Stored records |
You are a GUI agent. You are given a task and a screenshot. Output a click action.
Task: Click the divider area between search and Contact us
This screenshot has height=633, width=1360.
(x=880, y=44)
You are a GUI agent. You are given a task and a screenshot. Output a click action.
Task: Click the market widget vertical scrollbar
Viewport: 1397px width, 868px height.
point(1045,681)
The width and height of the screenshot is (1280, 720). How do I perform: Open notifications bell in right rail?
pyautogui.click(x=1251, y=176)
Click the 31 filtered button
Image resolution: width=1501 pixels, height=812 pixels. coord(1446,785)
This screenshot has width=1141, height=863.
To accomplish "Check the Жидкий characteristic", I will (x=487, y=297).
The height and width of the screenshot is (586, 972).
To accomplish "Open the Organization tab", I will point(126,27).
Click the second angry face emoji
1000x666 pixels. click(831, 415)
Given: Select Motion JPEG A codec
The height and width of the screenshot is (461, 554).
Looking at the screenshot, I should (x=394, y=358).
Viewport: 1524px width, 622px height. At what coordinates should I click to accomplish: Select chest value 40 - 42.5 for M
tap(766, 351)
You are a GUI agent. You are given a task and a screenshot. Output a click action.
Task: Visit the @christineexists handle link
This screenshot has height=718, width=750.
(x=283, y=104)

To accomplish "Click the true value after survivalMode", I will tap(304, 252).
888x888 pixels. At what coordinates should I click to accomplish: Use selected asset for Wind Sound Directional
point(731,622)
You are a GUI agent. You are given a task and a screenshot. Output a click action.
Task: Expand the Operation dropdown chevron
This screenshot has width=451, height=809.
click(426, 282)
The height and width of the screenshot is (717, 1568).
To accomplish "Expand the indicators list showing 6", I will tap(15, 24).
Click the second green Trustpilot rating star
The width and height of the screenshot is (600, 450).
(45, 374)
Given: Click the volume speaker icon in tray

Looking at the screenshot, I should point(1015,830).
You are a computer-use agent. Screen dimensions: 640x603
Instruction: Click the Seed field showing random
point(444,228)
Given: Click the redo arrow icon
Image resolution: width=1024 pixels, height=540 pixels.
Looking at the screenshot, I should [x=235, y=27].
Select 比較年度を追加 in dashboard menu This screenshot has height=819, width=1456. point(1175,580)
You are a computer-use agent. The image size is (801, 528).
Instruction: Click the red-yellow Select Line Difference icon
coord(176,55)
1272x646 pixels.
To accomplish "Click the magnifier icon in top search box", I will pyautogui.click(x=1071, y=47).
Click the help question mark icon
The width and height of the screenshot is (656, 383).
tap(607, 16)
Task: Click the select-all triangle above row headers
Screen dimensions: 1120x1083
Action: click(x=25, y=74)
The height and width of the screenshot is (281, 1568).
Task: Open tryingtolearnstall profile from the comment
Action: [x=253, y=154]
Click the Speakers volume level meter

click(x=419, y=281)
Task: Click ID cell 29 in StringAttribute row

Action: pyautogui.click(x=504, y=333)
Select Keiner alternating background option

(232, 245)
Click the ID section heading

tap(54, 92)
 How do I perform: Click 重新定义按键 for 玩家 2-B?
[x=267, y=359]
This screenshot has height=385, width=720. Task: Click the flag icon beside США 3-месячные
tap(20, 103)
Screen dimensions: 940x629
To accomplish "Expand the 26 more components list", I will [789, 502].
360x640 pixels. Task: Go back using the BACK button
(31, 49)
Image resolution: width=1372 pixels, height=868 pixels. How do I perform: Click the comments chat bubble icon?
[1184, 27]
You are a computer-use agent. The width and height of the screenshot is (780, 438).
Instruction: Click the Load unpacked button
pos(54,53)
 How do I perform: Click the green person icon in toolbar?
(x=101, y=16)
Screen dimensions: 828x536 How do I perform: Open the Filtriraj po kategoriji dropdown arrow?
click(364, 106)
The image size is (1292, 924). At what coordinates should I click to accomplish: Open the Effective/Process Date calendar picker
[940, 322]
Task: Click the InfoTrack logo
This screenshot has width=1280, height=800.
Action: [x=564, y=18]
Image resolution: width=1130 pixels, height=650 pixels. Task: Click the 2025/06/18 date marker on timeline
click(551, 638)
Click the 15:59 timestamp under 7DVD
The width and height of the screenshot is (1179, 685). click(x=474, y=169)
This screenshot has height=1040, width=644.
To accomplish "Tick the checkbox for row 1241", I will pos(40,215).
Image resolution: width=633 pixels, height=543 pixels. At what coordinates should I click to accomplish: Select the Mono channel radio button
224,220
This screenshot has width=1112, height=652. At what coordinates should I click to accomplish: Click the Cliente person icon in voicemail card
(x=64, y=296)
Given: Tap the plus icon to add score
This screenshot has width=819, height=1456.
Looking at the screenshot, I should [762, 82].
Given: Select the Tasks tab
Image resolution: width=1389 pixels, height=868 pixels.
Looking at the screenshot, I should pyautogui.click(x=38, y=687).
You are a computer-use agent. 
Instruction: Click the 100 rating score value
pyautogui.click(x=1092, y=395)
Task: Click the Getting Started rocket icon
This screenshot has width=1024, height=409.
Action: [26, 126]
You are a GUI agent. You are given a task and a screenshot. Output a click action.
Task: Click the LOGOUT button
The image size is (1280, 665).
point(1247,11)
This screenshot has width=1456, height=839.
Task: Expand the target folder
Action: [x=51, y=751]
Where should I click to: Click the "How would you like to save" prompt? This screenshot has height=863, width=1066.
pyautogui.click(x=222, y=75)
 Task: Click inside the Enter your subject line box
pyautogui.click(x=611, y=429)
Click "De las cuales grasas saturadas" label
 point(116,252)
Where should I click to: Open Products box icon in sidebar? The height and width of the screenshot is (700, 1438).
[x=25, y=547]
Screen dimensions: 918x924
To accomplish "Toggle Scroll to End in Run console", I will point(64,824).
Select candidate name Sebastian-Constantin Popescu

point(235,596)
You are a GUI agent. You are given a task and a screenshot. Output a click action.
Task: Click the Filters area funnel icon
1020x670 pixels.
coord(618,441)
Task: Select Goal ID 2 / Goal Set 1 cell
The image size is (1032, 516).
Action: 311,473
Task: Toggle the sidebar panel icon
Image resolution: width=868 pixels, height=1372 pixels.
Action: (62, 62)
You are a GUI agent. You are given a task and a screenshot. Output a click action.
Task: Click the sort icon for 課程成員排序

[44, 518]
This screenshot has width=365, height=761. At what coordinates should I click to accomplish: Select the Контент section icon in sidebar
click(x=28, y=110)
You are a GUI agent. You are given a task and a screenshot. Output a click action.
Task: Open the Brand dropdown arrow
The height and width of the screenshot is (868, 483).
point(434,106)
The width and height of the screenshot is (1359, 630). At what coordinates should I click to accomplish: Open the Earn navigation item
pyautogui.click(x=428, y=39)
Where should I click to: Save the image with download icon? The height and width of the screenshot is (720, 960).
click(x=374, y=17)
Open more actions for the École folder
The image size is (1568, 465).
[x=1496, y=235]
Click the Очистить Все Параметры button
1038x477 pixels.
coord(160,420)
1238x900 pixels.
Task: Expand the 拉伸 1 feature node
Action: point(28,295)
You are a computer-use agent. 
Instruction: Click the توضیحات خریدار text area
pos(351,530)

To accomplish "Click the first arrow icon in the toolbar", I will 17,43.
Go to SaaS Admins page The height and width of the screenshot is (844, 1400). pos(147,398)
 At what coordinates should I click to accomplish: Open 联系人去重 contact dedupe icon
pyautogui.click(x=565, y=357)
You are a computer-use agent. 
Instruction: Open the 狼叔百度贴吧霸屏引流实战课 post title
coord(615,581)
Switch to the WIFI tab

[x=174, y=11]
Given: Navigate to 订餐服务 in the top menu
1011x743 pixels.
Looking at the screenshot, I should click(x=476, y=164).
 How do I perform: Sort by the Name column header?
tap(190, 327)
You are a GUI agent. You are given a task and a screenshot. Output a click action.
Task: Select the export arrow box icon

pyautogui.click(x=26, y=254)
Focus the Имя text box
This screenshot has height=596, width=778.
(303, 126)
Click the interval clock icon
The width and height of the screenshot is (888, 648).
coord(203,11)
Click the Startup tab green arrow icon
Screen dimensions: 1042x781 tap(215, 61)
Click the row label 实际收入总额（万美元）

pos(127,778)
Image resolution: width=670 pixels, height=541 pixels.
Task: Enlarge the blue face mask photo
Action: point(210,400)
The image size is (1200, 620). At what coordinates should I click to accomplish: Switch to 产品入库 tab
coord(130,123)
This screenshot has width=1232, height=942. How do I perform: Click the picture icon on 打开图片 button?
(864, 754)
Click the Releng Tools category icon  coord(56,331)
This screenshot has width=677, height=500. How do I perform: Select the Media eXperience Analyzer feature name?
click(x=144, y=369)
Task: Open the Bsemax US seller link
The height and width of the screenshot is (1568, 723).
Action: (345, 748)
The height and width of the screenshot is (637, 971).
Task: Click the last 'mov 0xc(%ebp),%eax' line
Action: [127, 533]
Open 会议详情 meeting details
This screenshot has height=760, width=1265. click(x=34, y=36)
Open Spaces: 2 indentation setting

THE TASK | All lines that contain the word "Toggle" must be copied from the records above.

TASK RESULT |
To accomplish "Toggle Scroll to End in Run console", I will point(64,824).
Task: Toggle the sidebar panel icon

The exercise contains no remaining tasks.